▶ _Given passage_:
In the most heated exchanges on Northern Ireland since Labour came into power, Mr Hague claimed there was abundant evidence to justify putting on hold the prisoner release programme until continuing beatings and mutilations in the province stopped.

The clashes, which took up more than 10 minutes of question time, came ahead of a Tory-led debate on the matter and put the biggest strain so far on the bipartisan peace approach.

The Prime Minister repeatedly warned Mr Hague that to stop the prisoner release programme would bring to an end the peace accord and have "immense consequences" for efforts to prevent a return to the violence of the past. However, Mr Hague claimed that unless Mo Mowlam, the Northern Ireland Secretary, used her power to stop the releases, "every single terrorist could be released from prison without a single gun being given up".

But Mr Blair, stressing that Labour in Opposition had supported the previous Tory Government through difficulties in Northern Ireland, told the Tory leader: "True bipartisanship is not about talking about it, it's about delivering it. I do believe you are dragged along by some who do not wish the Good Friday Agreement well... I do question the motives of some of them."

Speaking of the "appalling punishment beatings", he added: "We can stop them altogether. That is true. We should do so in circumstances where we then declare the ceasefire no longer exists... I accept that this is often and has to be an imperfect process and an imperfect peace, but it is better than no process and no peace at all."

▶ _Study material_:
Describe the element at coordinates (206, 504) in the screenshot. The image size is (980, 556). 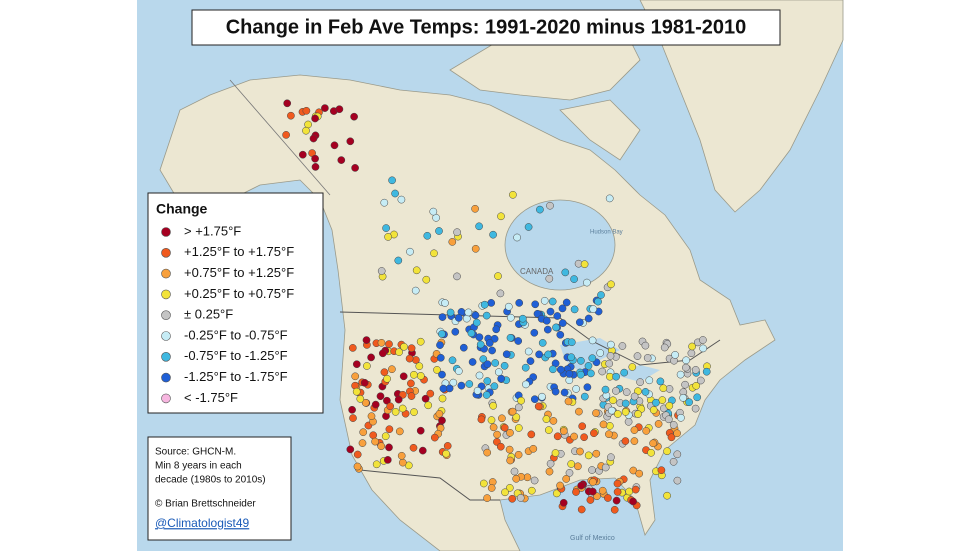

...

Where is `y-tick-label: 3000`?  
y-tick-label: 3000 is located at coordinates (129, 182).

* * *

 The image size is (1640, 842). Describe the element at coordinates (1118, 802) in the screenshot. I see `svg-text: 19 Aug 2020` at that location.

▶ _Exercises to complete_:
a - In the report on the Commons clash over Northern Ireland, how much of question time did the exchanges take up?
b - List every person named in the report on the Commons clash over Northern Ireland.
c - Pick up the report on the Commons clash over Northern Ireland after its final sentence and write the next few paragraphs.

▶ _Answer section_:
a - More than 10 minutes.

b - Mr Hague, Mo Mowlam, Mr Blair

c -
Mr Hague insisted that according to Families Against Intimidation and Terror, whom he met earlier, the number of such incidents had risen from 388 in 1997 to more than 500 last year and was continuing to rise.

Mr Hague said Ms Mowlam had said she would act if evidence was presented to her that paramilitary groups were returning to violence. "Much of that evidence is there."

Later, opening the debate, Andrew Mackay, the Conservatives Northern Ireland spokesman, added that if the releases were stopped, the pressure would be on paramilitary Republican and Loyalist groups to "get the boys out". "They can turn the tap of violence on and off to suit themselves," he said.

The Ulster Unionist Party leader, David Trimble, said Ms Mowlam would have difficulty convincing anyone in Northern Ireland that she was not receiving intelligence indicating paramilitary organisations were involved in acts of violence.